- **What you will do**:
(1) Output the passage of the frugality article starting with "So now, every" and going on through "to your name.", copied verbatim.
(2) Pick up the article on frugality versus cheapness after its final sentence and keep writing it.

- **Document text**:

»»

Frugality is Over-Rated

First off, let’s get this out of the way: ‘frugal’ and ‘cheap’ are two different animals. A ‘cheap’ person (known by the scientific name, Cheaposaurus) is single-mindedly focused on spending as little as possible without regard to other costs or benefits (i.e., value, quality, time). As for someone who is ‘frugal’ (otherwise known as Homo Frugalis), think of them as an evolved Cheaposaurus.

Darwin’s Theory of Homo Frugality

Similar to Cheaposaurus, Homo Frugalis (HF) also watches spending and likes saving money but – and here’s the leap up the evolutionary ladder – these folks possess an advanced brain capable of processing a big picture, holistic view of money.

Meaning, low price alone does not determine what to buy or whether to buy. Rather, infused across the synapses of each spending decision are thoughts of whether the intended purchase lines up with personal values.

Enter Buddha

Between the extremes of indulgence and denial lays a path known as The Middle Way. This is a path of moderation; one that brings freedom and wisdom. Homo Frugalis consciously lives The Middle Way, striking a prudent balance between spending and saving.

Okay, let’s get more specific here and convert spiritual proclamation into a real world example.

Cutting the Cord and Loving It

Three years ago I cut the cable cord, figuratively speaking. My kids would click through tens of channels, complaining that there was nothing good to watch. When I stepped back and actually listened to their complaints, and considered that I rarely watch television, this allowed the proverbial light bulb to click.

Then I asked myself: why am I paying close to $1,000 annually for cable (do the frightening math – that’s $10,000 over 10 years!) when it’s hardly being used and certainly isn’t needed? The next day I informed the kids that I would follow through on my frequently invoked threat to get rid of the aptly named idiot box.

After allowing the kids to free fall into panic and various states of contortion for several minutes, it was then revealed that I, Maker of Rules of the Home, would allow Netflix to satisfy the all too common craving to sink into a passive vegetative state. The new cost for gluing eyeballs to screen: $9.99 per month or about $120 per year.

In shaving the cost of home entertainment by 90%, was I being cheap? Would I now be slotted into the category of the lesser evolved Cheaposaurus, knuckles scraping ground and all? Well, if I truly enjoyed watching shows on cable television and the only reason I cut the cord was to save money, then I would rightfully be relegated to roaming among my Cheaposaurus brethren.

But if I loved watching one or more shows aired on cable television, or let’s say that my job required me to review a variety of television shows, then a cable subscription would certainly have more value for me, the cost may be justified, and I could make a fine argument for maintaining HF ranking.

That said, cable offered me little value. And total cost (aside from dollars) was excessive because product quality was judged poor (by all supremely qualified judges in our household) and was of marginal importance (read: value).

So now, every year I have $900 more in my pocket that may be put toward savings and investments or spent on items that align with my values, safe in the knowledge that my knuckles comfortably rest a few feet from the ground. And that makes me happy. Knowing that I’m giving thought to how money is being spent, that I’m maximizing savings, not wasting money, and moving forward toward my financial goals.

Homo Frugalis Splurge

  • Clip coupons? Good for you. Take in $10 worth of coupons to the grocery store once a week for 52 weeks and you’re looking at an additional $520 to your name.

««

- **Records provided**:
»»

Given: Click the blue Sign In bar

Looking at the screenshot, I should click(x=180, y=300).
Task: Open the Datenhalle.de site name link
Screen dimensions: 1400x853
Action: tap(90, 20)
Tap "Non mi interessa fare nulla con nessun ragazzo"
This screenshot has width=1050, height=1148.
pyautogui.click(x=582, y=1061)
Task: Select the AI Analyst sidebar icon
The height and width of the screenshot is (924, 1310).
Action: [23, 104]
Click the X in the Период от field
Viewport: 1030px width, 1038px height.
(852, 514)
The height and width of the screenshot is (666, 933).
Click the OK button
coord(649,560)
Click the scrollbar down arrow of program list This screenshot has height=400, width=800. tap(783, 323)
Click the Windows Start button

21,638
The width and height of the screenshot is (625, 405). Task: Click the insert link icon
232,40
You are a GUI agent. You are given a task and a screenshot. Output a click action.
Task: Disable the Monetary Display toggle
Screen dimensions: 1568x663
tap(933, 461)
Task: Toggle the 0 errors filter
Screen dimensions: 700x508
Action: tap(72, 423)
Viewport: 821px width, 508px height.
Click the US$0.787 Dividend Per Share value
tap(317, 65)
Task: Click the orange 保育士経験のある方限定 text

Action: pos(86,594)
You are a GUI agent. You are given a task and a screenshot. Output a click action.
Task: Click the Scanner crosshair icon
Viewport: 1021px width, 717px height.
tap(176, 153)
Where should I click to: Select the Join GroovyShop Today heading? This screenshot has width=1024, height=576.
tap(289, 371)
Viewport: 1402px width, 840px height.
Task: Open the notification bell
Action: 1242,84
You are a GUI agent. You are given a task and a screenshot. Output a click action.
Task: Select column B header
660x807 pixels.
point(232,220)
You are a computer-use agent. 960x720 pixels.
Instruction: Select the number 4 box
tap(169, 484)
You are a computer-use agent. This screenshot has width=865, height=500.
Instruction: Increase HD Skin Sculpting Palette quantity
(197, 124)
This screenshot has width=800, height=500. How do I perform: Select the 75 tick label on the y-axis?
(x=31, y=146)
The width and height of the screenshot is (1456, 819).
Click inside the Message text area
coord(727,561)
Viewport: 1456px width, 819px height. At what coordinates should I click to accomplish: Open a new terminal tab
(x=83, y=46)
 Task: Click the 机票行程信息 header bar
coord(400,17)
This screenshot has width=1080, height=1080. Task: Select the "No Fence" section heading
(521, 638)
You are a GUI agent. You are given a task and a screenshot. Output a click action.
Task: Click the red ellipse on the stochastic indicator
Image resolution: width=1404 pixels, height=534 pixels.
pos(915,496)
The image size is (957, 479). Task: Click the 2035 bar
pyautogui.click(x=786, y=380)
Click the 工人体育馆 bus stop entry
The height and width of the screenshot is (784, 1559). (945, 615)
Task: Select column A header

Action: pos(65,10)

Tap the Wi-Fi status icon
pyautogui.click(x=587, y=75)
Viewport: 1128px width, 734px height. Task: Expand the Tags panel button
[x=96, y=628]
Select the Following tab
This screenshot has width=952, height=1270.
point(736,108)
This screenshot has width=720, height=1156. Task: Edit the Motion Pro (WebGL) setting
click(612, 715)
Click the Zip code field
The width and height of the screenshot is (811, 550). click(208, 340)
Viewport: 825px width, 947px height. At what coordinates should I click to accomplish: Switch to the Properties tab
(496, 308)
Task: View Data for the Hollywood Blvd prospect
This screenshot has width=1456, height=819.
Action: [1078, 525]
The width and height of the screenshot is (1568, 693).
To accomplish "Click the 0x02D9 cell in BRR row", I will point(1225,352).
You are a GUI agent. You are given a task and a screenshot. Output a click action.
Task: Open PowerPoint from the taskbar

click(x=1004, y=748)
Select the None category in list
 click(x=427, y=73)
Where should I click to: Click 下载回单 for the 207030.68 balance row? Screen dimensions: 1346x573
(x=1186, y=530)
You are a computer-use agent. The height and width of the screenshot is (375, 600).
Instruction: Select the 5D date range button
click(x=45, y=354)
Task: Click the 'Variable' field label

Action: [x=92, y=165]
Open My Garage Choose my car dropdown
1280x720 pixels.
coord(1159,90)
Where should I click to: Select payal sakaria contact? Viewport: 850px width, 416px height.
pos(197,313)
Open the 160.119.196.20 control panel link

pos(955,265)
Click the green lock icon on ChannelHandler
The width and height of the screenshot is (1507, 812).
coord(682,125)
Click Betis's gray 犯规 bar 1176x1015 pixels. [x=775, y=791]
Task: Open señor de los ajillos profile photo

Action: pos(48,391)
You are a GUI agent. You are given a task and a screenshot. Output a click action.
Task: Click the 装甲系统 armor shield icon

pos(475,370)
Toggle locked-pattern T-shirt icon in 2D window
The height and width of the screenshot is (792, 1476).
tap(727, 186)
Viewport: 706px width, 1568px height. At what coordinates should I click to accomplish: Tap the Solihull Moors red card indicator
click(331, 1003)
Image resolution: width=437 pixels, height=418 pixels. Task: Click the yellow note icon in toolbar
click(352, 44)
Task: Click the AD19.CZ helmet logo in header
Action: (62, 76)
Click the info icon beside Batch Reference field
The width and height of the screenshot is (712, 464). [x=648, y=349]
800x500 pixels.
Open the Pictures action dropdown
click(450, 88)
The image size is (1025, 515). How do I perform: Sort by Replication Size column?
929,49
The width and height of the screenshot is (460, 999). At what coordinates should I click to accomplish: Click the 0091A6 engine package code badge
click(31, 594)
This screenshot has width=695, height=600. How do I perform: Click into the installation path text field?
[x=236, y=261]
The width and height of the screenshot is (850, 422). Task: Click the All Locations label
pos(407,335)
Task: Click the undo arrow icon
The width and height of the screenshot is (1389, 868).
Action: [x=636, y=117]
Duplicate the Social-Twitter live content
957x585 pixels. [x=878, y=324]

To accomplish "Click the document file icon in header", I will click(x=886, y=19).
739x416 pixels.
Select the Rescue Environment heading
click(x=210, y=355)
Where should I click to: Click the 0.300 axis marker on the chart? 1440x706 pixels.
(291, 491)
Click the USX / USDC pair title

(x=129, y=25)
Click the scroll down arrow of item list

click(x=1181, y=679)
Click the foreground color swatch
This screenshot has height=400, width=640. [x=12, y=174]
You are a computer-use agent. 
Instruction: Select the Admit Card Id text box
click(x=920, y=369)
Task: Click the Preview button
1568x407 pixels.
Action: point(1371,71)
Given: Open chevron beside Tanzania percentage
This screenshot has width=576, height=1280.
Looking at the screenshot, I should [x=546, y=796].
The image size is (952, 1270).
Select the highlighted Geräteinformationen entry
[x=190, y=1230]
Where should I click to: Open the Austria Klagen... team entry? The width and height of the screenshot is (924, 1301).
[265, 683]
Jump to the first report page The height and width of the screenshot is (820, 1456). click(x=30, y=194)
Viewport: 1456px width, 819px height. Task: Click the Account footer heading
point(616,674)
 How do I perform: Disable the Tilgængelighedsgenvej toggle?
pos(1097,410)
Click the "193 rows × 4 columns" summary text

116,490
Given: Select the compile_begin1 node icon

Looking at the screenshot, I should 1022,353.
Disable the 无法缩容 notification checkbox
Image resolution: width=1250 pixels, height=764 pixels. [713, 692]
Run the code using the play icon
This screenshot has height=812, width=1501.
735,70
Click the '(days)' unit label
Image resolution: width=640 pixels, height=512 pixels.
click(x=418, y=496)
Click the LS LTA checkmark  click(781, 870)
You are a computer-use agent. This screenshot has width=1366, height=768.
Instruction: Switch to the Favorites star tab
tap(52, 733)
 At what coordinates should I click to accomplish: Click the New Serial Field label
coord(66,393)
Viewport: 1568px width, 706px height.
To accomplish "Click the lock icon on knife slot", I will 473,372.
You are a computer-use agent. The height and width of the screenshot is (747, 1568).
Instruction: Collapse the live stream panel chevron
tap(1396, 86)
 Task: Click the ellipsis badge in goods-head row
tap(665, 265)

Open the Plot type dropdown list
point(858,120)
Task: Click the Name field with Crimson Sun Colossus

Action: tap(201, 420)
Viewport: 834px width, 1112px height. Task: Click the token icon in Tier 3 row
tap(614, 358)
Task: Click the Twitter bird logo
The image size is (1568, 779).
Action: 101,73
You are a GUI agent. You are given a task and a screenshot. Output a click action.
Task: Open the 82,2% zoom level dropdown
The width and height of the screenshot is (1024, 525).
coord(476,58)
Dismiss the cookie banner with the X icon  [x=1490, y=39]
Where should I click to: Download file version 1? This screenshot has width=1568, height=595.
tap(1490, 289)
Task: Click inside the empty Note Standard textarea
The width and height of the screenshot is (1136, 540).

««

- **Set of answers**:
(1)
So now, every year I have $900 more in my pocket that may be put toward savings and investments or spent on items that align with my values, safe in the knowledge that my knuckles comfortably rest a few feet from the ground. And that makes me happy. Knowing that I’m giving thought to how money is being spent, that I’m maximizing savings, not wasting money, and moving forward toward my financial goals.

Homo Frugalis Splurge

  • Clip coupons? Good for you. Take in $10 worth of coupons to the grocery store once a week for 52 weeks and you’re looking at an additional $520 to your name.

(2)
  • Bringing lunch to work? Then you now exactly what you’re eating and are likely eating healthier (feeding your brain leafy greens has been known to increase investing prowess, according to my unscientific study). Oh, and saving money. Right. Lots of money. If an inexpensive lunch on the town costs $10 and you’re dropping that money 5x/week, thats $50/week. Stretch out the work year to 48 weeks (hey, you have to take breaks, vacations, they’re good for the soul) and we’re talking $2400/yr. Sure, you’ll spend money on groceries that are used for lunch but not nearly as much as you will spend eating out.
  • Make coffee/tea at home and not buy $5 coffee concoctions at the local café? Let’s see … 30 days per month, one cup of coffee/day @ $5 works out to $150/month or $1800/year. Hmmm.
  • Bottled water. Even if saving the environment isn’t your thing, think about the savings to be generated for funding your financial freedom by buying your own water bottle and filling up at home. Give or take $20 for a good stainless steel water bottle that should last many years versus $2.50 for store bought bottled water times say 10 bottles/month = $25/month or $300/year.
  • How about growing your own food in a garden? I assure you, the taste and nutritional benefits of garden grown food is so, so, soooooo superior to store bought fruit and vegetables. And, of course, with the California drought five years in the making and counting, fruit and veg costs are only going up.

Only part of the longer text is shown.